Your answer must hold only the lines below from the line containing "Image resolution: width=1324" through the line containing "Click the Interference", each reproduced exactly.

[Exercise data — start]

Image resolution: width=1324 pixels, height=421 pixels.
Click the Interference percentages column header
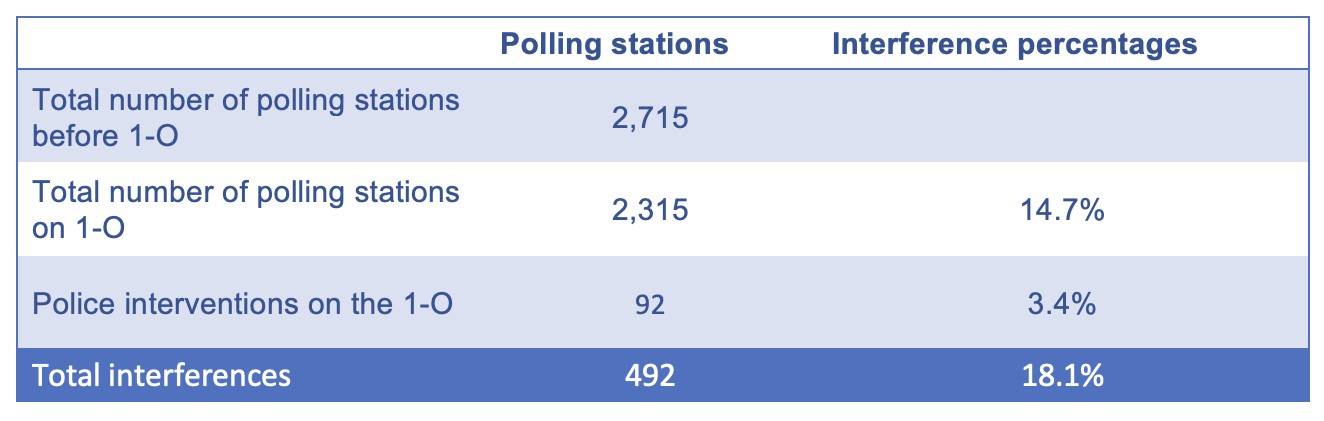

[Exercise data — finish]
[Exercise data — start]

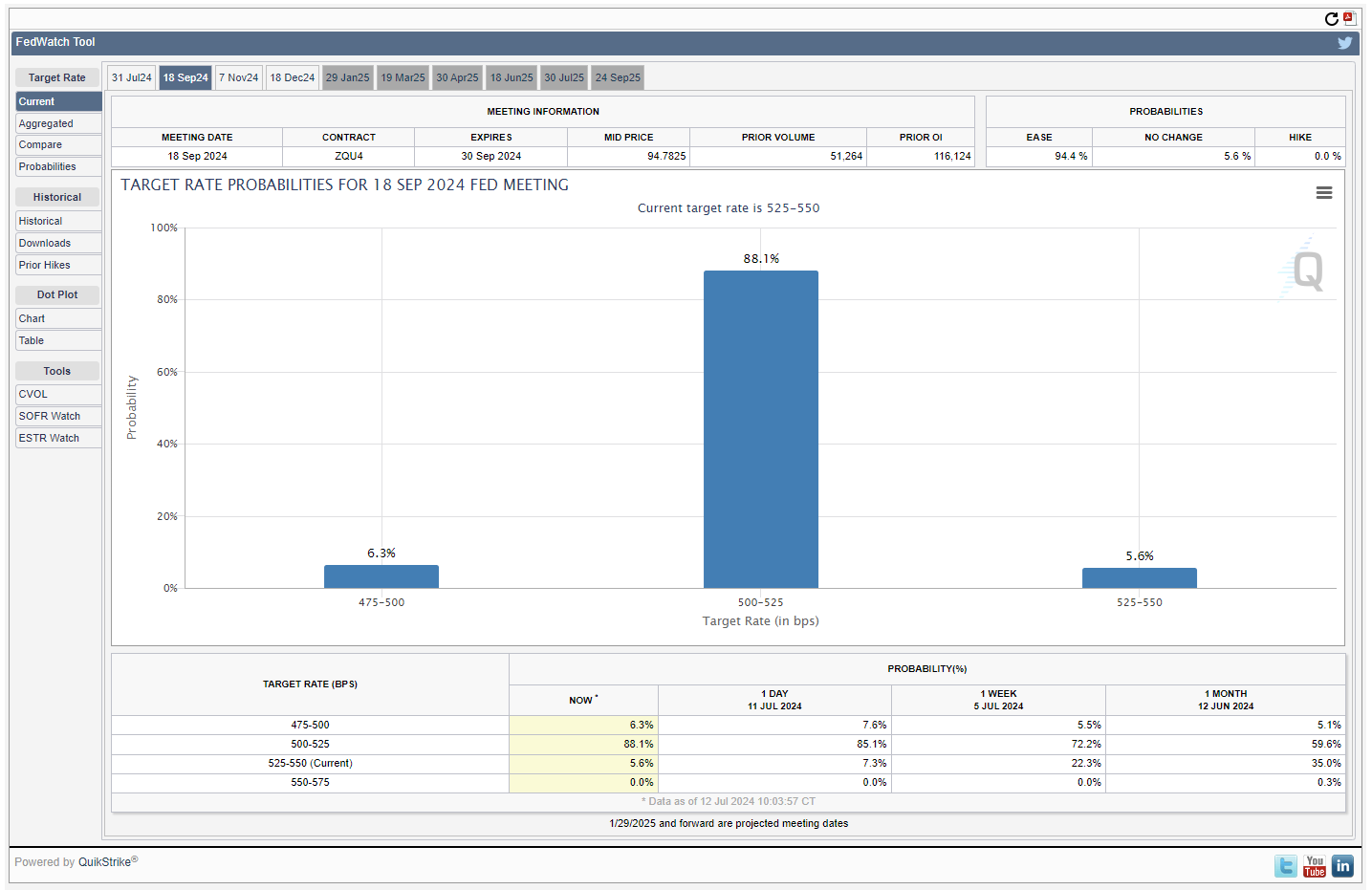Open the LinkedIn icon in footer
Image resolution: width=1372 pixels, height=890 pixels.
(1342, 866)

[Exercise data — finish]

Result of the exercise:
Image resolution: width=1324 pixels, height=421 pixels.
Click the Interference percentages column header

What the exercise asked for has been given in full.